Den Dreh heraußen! [0]

Eine bewegliche Brustwirbelsäule (BWS) ist die Grundlage für einen guten Golfschwung. Das wird oft stark unterschätzt, befinden die ÖGV-Verbandsärzte Bernhard Zwick und Robert Kocher.

Mangelnde Fortschritte beim Golfen, also keine Verbesserung des Handicaps, und Beschwerden beim Schwingen können darauf hinweisen, dass die körperlichen Voraussetzungen für einen guten Golfschwung nicht ausreichend vorhanden sind. Eine Grundvoraussetzung (von vielen) für einen guten, schmerzfreien Golfschwung ist die Drehfähigkeit der Wirbelsäule: durch die Verdrehung der Brustwirbelsäule gegen den Widerstand von Hüften und Beinen entsteht jene Vorspannung, die sich beim Durchschwung peitschenartig entladen soll. Dabei ist zumindest eine Drehung von mindestens 45 Grad in beide Richtungen gefordert.

KOMPENSIEREN = RUINIEREN!

Fehlt diese Beweglichkeit, kompensieren Golfer ihre Drehung im Bereich der Lendenwirbelsäule und über einen überbeweglichen Schultergürtel. Diese beiden Körperregionen sollten eigentlich während des Golfschwungs stabilisiert werden – Kreuzschmerzen und Beschwerden in den Schultergelenken sind vorprogrammiert! Aber nicht nur der Körper, auch der Golfschwung leidet bei eingeschränkter Mobilität. So müssen die Arme und das Becken im Schwung vermehrt eingesetzt werden. Das führt zu inkonstanteren und kürzeren Schlägen und vor allem zu mangelnder Koordination und Wiederholbarkeit der Schläge.

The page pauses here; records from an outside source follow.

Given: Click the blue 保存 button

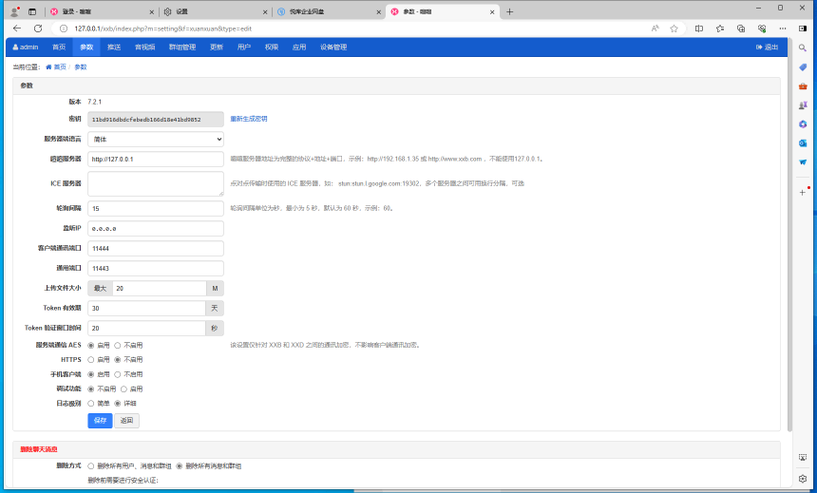Looking at the screenshot, I should pyautogui.click(x=100, y=420).
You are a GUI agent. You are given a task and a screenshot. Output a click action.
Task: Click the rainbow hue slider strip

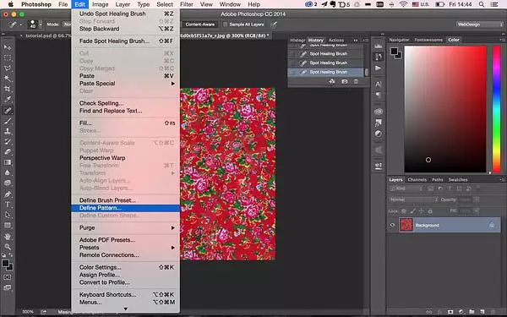pos(496,109)
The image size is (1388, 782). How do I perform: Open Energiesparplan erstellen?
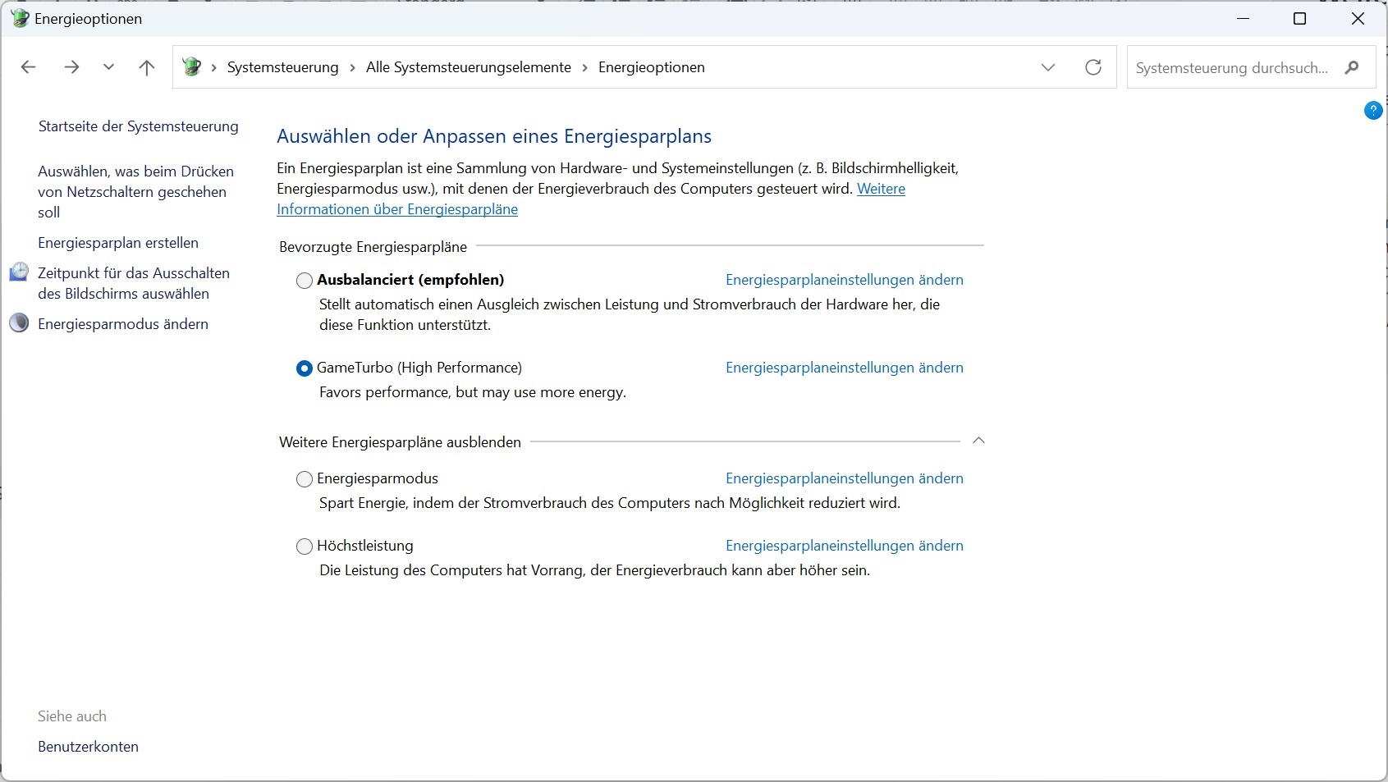tap(117, 242)
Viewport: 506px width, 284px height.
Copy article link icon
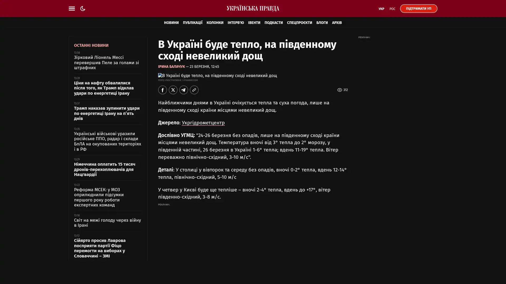point(194,90)
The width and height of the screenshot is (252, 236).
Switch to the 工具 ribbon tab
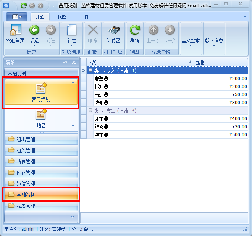(84, 17)
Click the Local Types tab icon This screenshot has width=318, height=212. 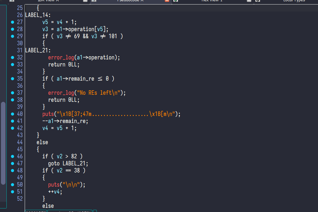(257, 1)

WAS ALSO TUN in Zeiten vermehrter sitzender Tätigkeit und fehlendem ganzheitlichen Körpertraining?! Es geht im Golf darum, eine gute Balance zwischen Beweglichkeit und Stabilität zu finden. Bei der Brustwirbelsäule gilt es, die Beweglichkeit der Rotation UND der Streckung zu verbessern. Das eine führt ohne das andere nicht zum Ziel. Mit einigen effektiven Übungen, unter Anleitung und Aufsicht von Physiotherapeuten oder Sportmedizinern sind schon nach wenigen Wochen große Fortschritte möglich. Erfahrene Golflehrer können davon berichten, wie Golfer nach einem gezielten Trainingsprogramm zur Verbesserung der Brustwirbelsäule scheinbar einen neuen Schwung entwickelt haben – kompakter, rhythmischer und wiederholbarer. Es kommt nicht selten vor, dass auch die Schlägerkopfgeschwindigkeit zunimmt. Und wer schlägt nicht gerne einen längeren Ball?

Testen Sie die Beweglichkeit Ihrer BWS

Teil 1: Setzen Sie sich aufrecht auf einen Tisch. Knie geschlossen halten und Golfschläger quer über die Oberschenkel legen. Dieser darf sich in der weiteren Folge nicht bewegen! Zweiten Golfschläger nehmen und vor den Schultergelenken (sollte beide vorne berühren) quer vor dem Oberkörper halten. Nun den Oberkörper so weit als möglich nach rechts drehen, den Kopf bzw. Blick dabei geradeaus richten. Eine zweite Person schätzt den Winkel zwischen dem Schaft vor den Schultern und der vorderen Tischkante. Erreicht man Werte über 45 Grad, und das in beide Richtungen, so wird ein weiterer Test angeschlossen:

Teil 2: Man nimmt zu diesem Test aus derselben Ausgangs-Position den Schaft eines Schlägers hinter den Rücken und klemmt ihn in beide Ellenbeugen ein. Die Hände werden vorne über den Bauch übereinander gelegt. Nun erfolgt dasselbe Drehmanöver nach links und nach rechts. Wichtig dabei ist, dass der Schaft stets flach am Rücken anliegt. Wieder wird der Winkel den der Schlägerschaft mit der vorderen Tischkante einschließt festgehalten. Erreicht man hier Werte von 45 Grad und mehr, so hat man eine ausreichende Beweglichkeit der Brustwirbelsäule. Ist die Drehfähigkeit im zweiten Test deutlich schlechter als im ersten, so ist dies ein Hinweis, dass die Rumpfsrotation in erster Linie im Bereich des Schultergürtels erfolgt und die Brustwirbelsäule dazu nur wenig beiträgt. Hier gilt es ein Übungsprogramm zu starten.